Signe encourageant pour le club local en grosse difficulté, il y avait longtemps que les tribunes de la Vallée de la Jeunesse n'avaient pas été aussi bien garnies; de nombreux supporters valaisans avaient affrontés les routes enneigées pour soutenir leur équipe, mais il y avait également des lausannois venus apporter leur soutien à un club luttant pour sa survie. A l'instar du conseiller d'Etat Philippe Leuba, venu donner le coup d'envoi, chacun est venu faire un geste en faveur du club de la capitale olympique.
En observant les contingents des 2 équipes, ont constate que Bavcevic aligne un 5 de départs plus expérimenté, plus athlétique et surtout plus grand à tout les postes.
Impression confirmée à l'entame de cette demi-finale: 0 à 7 en moins de 2 minutes, suivi d'un temps mort pris par Dessarzin qui n'est pas parvenu à enrayer le rouleau compresseur montheysan. Il aura fallu attendre un panier à 3 points de Wilson pour ouvrir les compteurs lausannois alors qu'ils étaient déjà menés de 12 points. Jordan Heath est passé par là, son envergure pesant sur l'adversaire en défense tout en alternant dunks et tirs à 3 points en attaque. Un seul chiffre pour exprimer l'avantage athlétique des visiteurs: 6 rebonds à 13 au terme du 1er quart. Côté lausannois, seul Badara Top semble évoluer à son niveau.
Dans le 2ème quart, Cochran, jusque là bien muselé par la défense adverse démontre qu'il est l'un des joueurs les plus spectaculaire du championnat. Celà suffira pour maintenir le suspense puisque les 12 points d'écart à la mi-temps ne paraissent pas insurmontable.

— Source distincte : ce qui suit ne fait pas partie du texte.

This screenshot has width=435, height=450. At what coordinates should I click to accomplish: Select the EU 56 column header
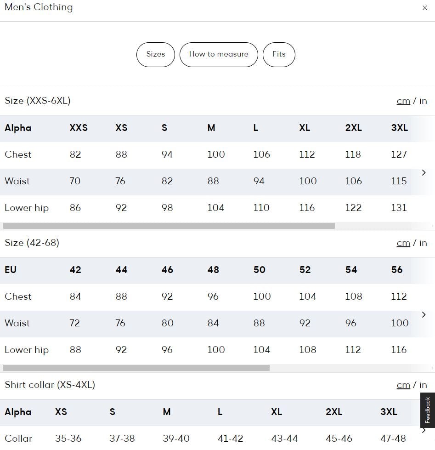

Hélas pour les Vaudois, l'adversaire entame la 2ème mi-temps avec la même détermination que le 1ère. Les joueurs US de Monthey, à l'image de Humphrey et Young, n'hésitent pas à servir Maruotto pour tirer parti de son adresse exceptionnelle (6 sur 7 à 3 points rien qu'en 2ème période)! L'abnégation de Bozovic et la confiance retrouvée de Pythoud ne serviront qu'a provoquer la colère du coach montheysan qui semblait être le seul à croire que les lausannois pouvaient le priver de finale. Reste à savoir si son équipe fera aussi bien que celle de 2005, année de sa dernière finale victorieuse!